- Questions:
1 – According to the excerpt, why could the root uendh-1 not be the source of the English word wind?
2 – In the excerpt, rewrite the stretch from "I hope that" through "trough the history).", changing "phonetic changes" to "sound changes".
3 – Answer these questions from the excerpt:
(a) What English gloss does the excerpt give for the Serbian word dah?
(b) What does the excerpt give in parentheses as the meaning of h1?
(c) Which Serbian word does the excerpt start with when following the similar process in Serbian?

I hope that not only Franz and Douglas will understand that the solution for the problem of the genesis and relatedness of languages lies much more in their semantic values than in the "regular" (or irregular) phonetic changes, which are, by the way, very often the biggest hindrance on our way to a full comprehension of the language emergence and its development trough the history).

The "laryngeal" h2
inside the word "lijepo" could also be h1 (glottal stop), h3
or some hypothetical h4
or hx (velar,
glottal, pharyngeal or some of their combinations) but it would not change a bit
of the semantics of that word.

Let us take still another example – English word wind (from the supposed
Pokorny's root
u̯endh-1
) and its possible relation to the Serbian words
huk
(roar, hoot, blowing of the wind), huknuti/hukati
(hoot, blowing) and dah (breath), dahnuti/disati
(breathe), duhati/duvati (blow). Does it not seem more plausible
that English wind is related to the other English "airborne" words like wing or
flying? In fact, now it became clear that the root uendh-1 could not be
the source of the word wind, because the English words wind and wing appeared
through the aphaeresis of the word blowing. The similar process could be
followed in Serbian when we start with the word puvanje/puvati (to
wind, blow), which has been derived from the Bel-Bel-Gon basis
(from oblivanje/polivanje suffusing, bljuvanje
disgorge, gush) and the verb vinuti se (soar, fly high in the
sky).

- Excerpted records:
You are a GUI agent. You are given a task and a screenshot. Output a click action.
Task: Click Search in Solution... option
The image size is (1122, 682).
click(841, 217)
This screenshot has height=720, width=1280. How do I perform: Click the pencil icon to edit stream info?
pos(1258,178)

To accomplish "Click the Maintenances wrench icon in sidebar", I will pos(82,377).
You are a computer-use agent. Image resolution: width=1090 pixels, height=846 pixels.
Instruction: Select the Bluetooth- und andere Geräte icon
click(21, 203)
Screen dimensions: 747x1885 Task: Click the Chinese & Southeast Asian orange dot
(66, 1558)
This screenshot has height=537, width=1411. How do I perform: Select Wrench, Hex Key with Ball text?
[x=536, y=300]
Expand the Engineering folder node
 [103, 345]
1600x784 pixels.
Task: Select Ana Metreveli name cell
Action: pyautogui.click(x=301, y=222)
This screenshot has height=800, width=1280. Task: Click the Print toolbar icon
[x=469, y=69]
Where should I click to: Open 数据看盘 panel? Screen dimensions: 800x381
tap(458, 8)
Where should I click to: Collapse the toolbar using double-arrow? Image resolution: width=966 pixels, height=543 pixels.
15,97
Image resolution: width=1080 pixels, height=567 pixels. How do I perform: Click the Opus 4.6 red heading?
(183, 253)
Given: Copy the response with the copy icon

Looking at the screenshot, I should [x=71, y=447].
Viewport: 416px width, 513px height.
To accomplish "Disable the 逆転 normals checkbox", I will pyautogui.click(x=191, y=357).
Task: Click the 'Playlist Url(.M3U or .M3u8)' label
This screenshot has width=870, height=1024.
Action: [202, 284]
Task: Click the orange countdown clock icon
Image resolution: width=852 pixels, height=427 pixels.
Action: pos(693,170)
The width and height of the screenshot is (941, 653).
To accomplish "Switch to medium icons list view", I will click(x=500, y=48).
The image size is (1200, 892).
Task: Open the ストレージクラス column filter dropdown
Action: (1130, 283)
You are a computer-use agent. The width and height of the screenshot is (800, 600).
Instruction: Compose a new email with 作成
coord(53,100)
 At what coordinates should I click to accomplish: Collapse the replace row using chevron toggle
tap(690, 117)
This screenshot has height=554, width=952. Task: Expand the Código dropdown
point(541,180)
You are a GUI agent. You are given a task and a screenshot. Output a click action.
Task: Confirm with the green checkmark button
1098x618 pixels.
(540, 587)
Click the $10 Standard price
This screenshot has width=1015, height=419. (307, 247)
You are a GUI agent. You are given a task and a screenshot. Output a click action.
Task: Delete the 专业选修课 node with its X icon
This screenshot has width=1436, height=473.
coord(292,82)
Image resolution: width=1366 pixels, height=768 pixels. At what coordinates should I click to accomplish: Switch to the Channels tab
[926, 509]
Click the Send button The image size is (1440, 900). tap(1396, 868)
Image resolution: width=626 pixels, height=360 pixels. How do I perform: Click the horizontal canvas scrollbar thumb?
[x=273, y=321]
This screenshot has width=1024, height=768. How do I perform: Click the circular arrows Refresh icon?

- Written answers:
1 – The excerpt says the English words wind and wing came about through the aphaeresis of the word blowing, so the root uendh-1 could not be the source of wind.

2 –
I hope that not only Franz and Douglas will understand that the solution for the problem of the genesis and relatedness of languages lies much more in their semantic values than in the "regular" (or irregular) sound changes, which are, by the way, very often the biggest hindrance on our way to a full comprehension of the language emergence and its development trough the history).

3 –
(a) Breath.
(b) Glottal stop.
(c) Puvanje/puvati (to wind, blow).